225 Q.- But Dr. Innes was a person who knew much more about your background than either Dr. Philip, Dr. Wright or Dr. Manson?

A.- No, I would not say that, because Dr. Innes never really attended me for anything serious. I had been to Mr. Bruce as a patient for varicose veins and I had known Mr. Bruce an awful lot longer than Dr. Innes.

Q.- But Dr. Innes did know your family background?

A.- In as much he came and stayed and saw my father when he was ill, and he did subsequently attend my mother.

Q.- And he was, as I think you agree, a family friend?

A.- Yes, I would certainly agree to that, and a very nice man indeed, I have nothing at all against him, but nevertheless the person who I chose rather to discuss my problem was with the man that I had known longer, Mr, Gordon Bruce.

Q.- You had known him longer than Dr. Innes?

A.- Yes, a lot longer than Dr. Innes.

Q.- Your father died in 1934?

A.- Yes.

Q.- When did you first meet Dr. Gordon Bruce?

A.- Oh, I should think about 1923.


Q.- Was that in connection with varicose veins when you first came in contact with him?

A.- I met him before, I met him shooting, he was a very keen shot and a very excellent fisherman, and I used to meet him quite a lot at these things, and when I had varicose veins it was quite a natural thing to say to him could he do something about this.

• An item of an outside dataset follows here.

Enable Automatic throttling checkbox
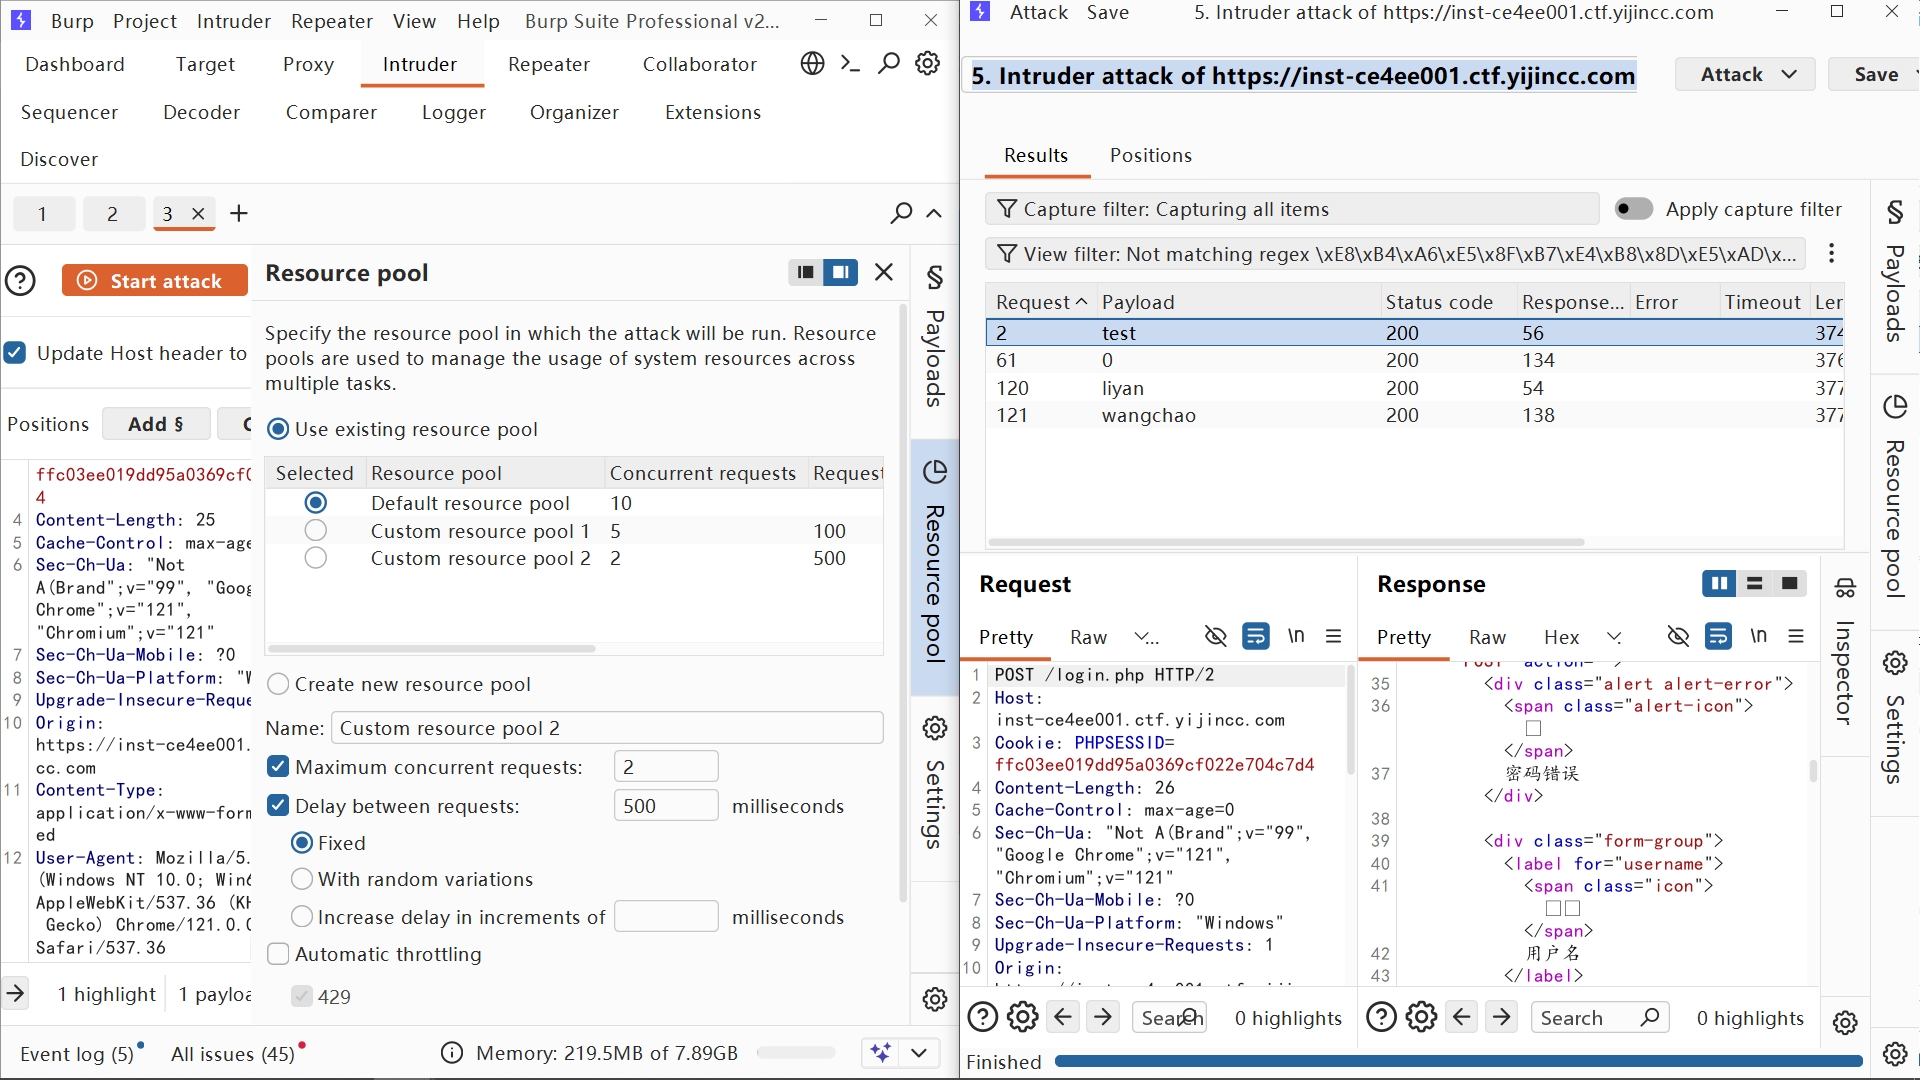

Q.- When you say you first met him in 1928 that was really socially?

A.- Socially, yes.


Q.- When did you first consult him medically?

A.- I should think it probably would have been about 1935, but I would not just like to say that was the exact date, it could have been 1936.

Q.- There is just one other matter, the Dancers of Don, did that body sometimes consist of only females?

A.- Sometimes it did, yes.

Q.- And when it did, did you occasionally take the female part in dancing?

A.- No, I never did.

Counsel for the First Petitioner intimated that prior to getting information as a result of a telephone call to Dr. Price neither he nor those instructing him had any knowledge that at the examination of the Second-Named Petitioner on the 25th November, 1966, Dr. Price had injected an anaesthetic into the arm of the Second-Named Petitioner. It is now accepted that Dr. Price in fact did so.


Q.- When did your father's terminal illness commence?

A.- It was either late November or early December, 1933, I original, p. 433, 434


think actually 1st december, but I can't give you a very exact date.

Q.- When was it can you recollect in relation to that time that Dr. Innes was first called in to advise your father and mother?

A.- I think right at the beginning of the illness.

Q.- Until that time had he been in any respect a medical adviser?

A.- No, he was not.

Q.- But do I understand between that time and 1939 when you went to the University of Aberdeen you did not have occasion to consult Dr. innes on medical matters?

A.- No, I did not.

Q.- And of course I take it he had no first hand knowledge of you during your adolescence and pre-adolescence?

A.- No, because I never met him until this time of my father's terminal illness, and I did not require him myself subsequently.

Q.- Again I refer to the letter No. 47 of Process, do I understand that from the 1st, November, 1945, you were in charge of the practice at Alford?

A.- Yes, I really relinquished my duties as Senior Casualty Officer on the last day of October, and I moved out to Alford that night and took I took up my duties at Alford on the morning of the 1st November.

Q.- And did that practice prevent you having every week-end off?

A.- During the winter time one could never have had such a thing, and even in the summer I would say it was virtually impossible to be away. Dr. Manson can manage something now because he has a partner, but I only had an assistant who normally was not a person one could have left for very long without supervision.

Q.- You did say that you conducted your practice from your house at Brux. Did you also have a surgery in Alford?

A.- I was resident in Alford at the house and surgery until May, 1950, and at that time I moved out to Brux and the married assistant got the house at Alford where the surgery was.

Q.- You conducted your surgery from 1950 onwards in Alford in the surgery?

A.- Yes.

Q.- Brux I think is some miles away?

A.- About seven miles up river from Alford.